I mentioned a brisk, clean and simple little “stickynote” program for the console the other day, and in the same breath mentioned both hnb and vimwiki. I wanted to add a quick note that I’ve been seeing some strange behavior with vimwiki, on low-end machines.
It seems that the longer, vertically, the page gets, the more lag I encounter when adding or editing material near the end. It’s a little frustrating, but I do notice it at both 550Mhz and at 120Mhz. It only seems to happen when adjusting pages at the bottom, and the page has to be rather long to start with. Shorter pages with a lot of text (perhaps three or four lines wrapped) don’t seem to have the problem, but there’s definitely some sort of processor-based issue at work; the lag is emphasized on the slower machine.

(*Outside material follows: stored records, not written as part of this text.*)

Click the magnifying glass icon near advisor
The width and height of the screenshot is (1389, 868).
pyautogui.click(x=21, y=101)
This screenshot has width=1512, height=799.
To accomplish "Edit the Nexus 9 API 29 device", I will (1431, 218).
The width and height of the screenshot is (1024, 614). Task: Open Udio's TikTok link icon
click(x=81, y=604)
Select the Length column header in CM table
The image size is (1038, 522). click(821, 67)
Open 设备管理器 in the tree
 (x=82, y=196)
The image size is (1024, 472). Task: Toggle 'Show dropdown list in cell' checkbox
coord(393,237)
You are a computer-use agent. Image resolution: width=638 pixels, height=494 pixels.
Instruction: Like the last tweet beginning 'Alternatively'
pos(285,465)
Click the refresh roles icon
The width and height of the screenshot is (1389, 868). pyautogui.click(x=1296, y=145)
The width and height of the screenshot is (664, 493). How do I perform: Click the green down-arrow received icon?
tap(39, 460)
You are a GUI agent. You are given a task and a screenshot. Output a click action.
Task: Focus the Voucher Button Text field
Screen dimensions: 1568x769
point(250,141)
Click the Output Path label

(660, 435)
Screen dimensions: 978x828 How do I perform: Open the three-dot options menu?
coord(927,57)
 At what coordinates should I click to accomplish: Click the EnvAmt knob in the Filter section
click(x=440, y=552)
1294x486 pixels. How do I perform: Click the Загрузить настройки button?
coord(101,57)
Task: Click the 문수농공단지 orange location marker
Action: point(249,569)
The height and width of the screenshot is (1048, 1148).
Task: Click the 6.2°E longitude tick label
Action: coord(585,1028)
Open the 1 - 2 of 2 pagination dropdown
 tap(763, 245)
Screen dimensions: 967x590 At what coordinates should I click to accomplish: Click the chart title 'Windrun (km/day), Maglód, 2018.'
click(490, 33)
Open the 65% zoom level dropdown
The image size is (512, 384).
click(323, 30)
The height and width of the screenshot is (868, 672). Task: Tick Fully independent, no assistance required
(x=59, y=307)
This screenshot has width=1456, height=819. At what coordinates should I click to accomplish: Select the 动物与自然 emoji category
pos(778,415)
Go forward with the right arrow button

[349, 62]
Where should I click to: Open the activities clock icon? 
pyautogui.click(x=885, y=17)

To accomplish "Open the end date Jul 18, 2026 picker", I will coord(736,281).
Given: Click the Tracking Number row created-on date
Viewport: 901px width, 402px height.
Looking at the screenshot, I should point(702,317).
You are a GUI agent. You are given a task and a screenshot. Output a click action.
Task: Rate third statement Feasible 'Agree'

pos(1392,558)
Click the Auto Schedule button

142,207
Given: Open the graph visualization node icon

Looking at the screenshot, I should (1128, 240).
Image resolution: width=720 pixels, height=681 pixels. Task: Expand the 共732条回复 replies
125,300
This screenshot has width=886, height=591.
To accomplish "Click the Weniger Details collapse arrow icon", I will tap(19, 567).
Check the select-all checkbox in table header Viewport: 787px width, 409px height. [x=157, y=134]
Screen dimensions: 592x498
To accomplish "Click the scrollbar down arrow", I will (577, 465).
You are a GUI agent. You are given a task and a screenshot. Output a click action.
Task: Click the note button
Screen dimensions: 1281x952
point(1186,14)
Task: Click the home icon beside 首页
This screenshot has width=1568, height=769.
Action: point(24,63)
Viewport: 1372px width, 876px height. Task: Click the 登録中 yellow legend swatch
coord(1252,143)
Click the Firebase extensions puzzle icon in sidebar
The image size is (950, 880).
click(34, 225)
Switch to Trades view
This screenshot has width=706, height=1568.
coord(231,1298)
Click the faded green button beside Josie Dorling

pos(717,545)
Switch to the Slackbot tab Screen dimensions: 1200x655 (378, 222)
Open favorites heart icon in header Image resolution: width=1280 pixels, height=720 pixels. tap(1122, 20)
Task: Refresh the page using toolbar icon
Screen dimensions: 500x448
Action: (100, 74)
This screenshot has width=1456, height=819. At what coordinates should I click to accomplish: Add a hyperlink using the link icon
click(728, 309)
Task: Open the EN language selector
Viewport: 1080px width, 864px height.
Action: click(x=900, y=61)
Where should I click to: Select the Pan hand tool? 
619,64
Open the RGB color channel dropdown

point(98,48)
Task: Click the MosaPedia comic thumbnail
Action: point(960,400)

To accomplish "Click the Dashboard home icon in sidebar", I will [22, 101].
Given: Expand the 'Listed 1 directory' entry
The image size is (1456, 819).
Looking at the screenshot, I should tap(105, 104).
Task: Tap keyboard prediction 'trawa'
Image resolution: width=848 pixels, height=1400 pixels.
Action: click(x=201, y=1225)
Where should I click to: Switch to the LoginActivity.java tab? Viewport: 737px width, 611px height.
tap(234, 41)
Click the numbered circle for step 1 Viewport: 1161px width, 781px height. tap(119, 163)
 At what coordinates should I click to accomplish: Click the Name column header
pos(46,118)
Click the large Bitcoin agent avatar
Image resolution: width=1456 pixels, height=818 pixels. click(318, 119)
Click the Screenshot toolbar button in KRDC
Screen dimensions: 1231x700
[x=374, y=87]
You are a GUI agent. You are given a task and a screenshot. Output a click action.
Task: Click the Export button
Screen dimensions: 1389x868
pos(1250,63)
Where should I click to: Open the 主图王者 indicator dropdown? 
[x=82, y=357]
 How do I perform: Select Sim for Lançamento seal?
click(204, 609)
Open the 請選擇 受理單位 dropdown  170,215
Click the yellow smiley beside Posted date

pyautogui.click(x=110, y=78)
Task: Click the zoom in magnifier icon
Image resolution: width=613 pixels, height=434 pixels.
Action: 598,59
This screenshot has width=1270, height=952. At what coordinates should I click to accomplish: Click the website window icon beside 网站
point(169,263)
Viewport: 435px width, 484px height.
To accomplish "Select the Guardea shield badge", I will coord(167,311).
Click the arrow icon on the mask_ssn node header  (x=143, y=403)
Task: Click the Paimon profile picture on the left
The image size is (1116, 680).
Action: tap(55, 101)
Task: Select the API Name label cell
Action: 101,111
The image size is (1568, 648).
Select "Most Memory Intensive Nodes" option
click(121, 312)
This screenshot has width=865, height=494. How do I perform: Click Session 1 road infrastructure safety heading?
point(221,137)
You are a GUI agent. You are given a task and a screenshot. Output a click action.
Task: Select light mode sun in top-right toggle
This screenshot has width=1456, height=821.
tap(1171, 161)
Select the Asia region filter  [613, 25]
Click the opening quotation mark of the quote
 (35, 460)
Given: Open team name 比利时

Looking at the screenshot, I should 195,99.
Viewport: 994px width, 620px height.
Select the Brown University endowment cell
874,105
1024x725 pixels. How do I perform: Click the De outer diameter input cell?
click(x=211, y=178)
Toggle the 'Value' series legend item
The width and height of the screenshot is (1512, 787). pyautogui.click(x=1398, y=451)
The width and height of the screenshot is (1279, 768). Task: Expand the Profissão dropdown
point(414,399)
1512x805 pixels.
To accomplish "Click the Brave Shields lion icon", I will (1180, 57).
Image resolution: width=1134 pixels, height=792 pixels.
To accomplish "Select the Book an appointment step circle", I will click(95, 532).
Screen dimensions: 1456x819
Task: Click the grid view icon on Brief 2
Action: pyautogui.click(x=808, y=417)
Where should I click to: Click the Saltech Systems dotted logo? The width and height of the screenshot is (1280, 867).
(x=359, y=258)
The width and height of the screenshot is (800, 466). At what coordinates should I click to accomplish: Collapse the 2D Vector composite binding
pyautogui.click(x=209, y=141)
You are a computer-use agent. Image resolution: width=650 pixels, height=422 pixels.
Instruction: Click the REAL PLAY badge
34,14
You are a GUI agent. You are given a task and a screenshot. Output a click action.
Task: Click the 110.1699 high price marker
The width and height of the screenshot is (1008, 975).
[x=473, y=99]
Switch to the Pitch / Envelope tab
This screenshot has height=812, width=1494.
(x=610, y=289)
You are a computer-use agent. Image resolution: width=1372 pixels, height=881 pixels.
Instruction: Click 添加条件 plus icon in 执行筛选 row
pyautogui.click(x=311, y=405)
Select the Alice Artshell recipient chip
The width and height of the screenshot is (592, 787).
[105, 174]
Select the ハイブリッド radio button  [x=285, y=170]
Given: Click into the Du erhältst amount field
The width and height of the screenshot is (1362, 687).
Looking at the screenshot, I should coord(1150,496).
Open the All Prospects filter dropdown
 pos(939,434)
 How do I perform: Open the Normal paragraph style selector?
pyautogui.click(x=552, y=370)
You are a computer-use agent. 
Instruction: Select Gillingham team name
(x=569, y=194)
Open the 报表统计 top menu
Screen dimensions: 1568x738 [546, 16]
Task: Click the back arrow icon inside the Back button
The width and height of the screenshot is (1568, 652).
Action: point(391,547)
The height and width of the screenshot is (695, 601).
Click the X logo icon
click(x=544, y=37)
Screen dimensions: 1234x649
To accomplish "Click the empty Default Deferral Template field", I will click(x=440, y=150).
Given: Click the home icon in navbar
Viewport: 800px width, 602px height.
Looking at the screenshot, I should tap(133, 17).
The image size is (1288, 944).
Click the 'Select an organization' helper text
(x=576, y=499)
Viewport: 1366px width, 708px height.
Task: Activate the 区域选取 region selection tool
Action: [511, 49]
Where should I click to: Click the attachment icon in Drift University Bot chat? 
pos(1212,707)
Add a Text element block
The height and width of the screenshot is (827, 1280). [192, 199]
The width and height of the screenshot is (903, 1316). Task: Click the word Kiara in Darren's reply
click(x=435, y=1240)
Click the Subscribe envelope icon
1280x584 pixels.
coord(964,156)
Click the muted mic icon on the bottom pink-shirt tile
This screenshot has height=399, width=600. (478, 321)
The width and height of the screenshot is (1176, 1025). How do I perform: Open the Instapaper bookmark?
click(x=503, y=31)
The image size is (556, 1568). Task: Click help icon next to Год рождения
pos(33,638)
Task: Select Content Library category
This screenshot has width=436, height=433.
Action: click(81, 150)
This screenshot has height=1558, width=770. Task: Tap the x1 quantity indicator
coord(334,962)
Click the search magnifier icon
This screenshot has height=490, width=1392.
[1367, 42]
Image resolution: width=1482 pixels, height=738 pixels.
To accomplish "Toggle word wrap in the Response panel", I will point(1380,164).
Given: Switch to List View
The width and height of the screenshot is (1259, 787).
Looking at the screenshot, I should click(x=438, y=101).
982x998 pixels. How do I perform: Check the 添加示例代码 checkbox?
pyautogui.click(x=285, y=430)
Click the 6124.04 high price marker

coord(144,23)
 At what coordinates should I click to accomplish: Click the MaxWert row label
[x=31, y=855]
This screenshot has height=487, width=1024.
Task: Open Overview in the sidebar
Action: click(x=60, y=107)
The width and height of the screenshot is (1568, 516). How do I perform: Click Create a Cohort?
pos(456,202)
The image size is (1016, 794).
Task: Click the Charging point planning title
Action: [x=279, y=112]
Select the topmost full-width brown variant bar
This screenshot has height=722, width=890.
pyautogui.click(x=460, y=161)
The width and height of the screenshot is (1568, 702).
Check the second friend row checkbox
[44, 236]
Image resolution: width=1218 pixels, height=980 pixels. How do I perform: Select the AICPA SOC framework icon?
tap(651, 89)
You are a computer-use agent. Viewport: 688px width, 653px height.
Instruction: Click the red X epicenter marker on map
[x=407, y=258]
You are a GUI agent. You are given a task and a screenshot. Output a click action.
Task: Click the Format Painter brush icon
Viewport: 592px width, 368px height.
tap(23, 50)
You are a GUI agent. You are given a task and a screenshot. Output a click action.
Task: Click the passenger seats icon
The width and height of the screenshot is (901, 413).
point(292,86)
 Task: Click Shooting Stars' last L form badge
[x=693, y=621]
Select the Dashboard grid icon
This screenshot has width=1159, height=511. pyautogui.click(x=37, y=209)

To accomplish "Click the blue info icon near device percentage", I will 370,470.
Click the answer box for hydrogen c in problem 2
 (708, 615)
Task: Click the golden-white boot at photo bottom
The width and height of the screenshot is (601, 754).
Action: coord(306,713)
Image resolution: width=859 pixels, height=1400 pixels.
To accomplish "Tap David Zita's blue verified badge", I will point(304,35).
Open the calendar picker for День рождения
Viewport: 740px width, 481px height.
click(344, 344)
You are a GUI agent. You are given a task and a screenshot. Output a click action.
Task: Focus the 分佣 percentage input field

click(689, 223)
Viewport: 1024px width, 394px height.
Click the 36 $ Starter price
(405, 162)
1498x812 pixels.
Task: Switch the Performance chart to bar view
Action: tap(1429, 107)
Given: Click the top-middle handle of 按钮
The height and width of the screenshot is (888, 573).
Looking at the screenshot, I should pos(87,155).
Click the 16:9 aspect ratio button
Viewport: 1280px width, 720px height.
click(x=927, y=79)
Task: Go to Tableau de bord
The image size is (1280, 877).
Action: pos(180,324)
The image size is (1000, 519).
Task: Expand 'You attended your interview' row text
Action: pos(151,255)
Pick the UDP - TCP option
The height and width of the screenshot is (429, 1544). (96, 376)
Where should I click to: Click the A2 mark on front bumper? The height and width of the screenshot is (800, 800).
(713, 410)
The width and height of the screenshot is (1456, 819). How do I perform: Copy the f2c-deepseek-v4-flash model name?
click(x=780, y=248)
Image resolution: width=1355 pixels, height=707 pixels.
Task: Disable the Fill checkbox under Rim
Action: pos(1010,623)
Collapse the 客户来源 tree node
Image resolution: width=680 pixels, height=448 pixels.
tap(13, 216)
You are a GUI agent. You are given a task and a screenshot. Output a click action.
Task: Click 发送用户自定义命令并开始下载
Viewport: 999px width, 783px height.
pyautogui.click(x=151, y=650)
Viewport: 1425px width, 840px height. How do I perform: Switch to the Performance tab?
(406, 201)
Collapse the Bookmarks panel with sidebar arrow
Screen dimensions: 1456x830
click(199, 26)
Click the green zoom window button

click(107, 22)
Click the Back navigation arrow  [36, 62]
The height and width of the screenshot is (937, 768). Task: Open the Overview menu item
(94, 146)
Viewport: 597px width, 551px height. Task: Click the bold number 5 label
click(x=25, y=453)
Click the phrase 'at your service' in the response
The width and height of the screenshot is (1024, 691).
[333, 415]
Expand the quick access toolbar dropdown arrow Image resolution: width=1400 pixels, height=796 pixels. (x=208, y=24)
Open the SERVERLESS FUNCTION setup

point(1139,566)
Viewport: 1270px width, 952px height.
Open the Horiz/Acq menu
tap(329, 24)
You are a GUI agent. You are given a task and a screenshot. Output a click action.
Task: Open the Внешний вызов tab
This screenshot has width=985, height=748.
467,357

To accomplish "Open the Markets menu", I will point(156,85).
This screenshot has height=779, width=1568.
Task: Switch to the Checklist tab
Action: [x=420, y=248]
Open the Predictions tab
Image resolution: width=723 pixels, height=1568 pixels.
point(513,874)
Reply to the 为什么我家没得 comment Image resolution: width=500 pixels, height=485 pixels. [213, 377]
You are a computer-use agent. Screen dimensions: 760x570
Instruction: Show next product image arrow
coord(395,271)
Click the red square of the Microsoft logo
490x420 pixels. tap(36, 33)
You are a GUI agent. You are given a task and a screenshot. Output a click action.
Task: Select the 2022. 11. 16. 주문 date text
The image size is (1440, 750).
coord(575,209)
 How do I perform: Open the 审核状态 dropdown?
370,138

I haven’t seen any bug reports or other complaints elsewhere about the issue, which suggests to me that either everyone else is using vimwiki at a higher clock rate, or making shorter pages. 😉 I do see an occasional note that suggests lag when there are a lot of wiki pages to handle, but that’s not usually the case here. I might have eight pages total, but the lag is really only on the longer, list-like ones.
I’ll poke around a little more and see if I can pin the issue down, and maybe file a bug report. It’s altogether possible that this is something I have done either intentionally or by accident on these customized Crux builds, but it would be nice to at least get some sort of outside verification that I am not imagining things. 😯 😆
Have you tried to turn folding off?
The folding stuff is very slow there especially if folding of list items is switched on.